*** Opening of Supplied data ***

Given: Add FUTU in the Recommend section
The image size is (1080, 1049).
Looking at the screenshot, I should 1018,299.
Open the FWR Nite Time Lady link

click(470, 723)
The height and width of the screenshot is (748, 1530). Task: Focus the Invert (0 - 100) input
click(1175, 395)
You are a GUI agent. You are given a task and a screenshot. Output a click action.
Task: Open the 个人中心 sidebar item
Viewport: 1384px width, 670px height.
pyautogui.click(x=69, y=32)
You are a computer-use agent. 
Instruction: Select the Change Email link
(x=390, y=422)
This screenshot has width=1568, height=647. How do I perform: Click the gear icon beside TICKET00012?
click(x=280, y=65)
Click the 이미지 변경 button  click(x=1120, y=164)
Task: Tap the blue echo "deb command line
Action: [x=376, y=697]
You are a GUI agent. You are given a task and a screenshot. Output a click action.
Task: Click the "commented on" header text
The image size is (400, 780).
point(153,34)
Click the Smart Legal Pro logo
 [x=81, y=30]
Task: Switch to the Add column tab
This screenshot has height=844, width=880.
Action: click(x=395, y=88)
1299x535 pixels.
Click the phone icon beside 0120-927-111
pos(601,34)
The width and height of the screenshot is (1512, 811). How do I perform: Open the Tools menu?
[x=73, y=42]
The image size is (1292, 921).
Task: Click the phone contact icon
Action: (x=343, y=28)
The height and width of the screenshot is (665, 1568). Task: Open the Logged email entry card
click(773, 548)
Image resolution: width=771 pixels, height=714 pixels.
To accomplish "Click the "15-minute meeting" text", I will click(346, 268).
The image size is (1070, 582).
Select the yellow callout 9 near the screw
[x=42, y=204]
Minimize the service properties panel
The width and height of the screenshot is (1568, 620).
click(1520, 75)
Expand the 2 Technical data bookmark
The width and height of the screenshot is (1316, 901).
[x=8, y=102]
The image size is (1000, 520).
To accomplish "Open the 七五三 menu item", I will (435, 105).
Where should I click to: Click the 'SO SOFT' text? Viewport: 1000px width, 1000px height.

*** Close of Supplied data ***

*Work required*: All lines above that include the word "will" must be copied into the answer.

*Task output*:
To accomplish "Click the "15-minute meeting" text", I will click(346, 268).
To accomplish "Open the 七五三 menu item", I will (435, 105).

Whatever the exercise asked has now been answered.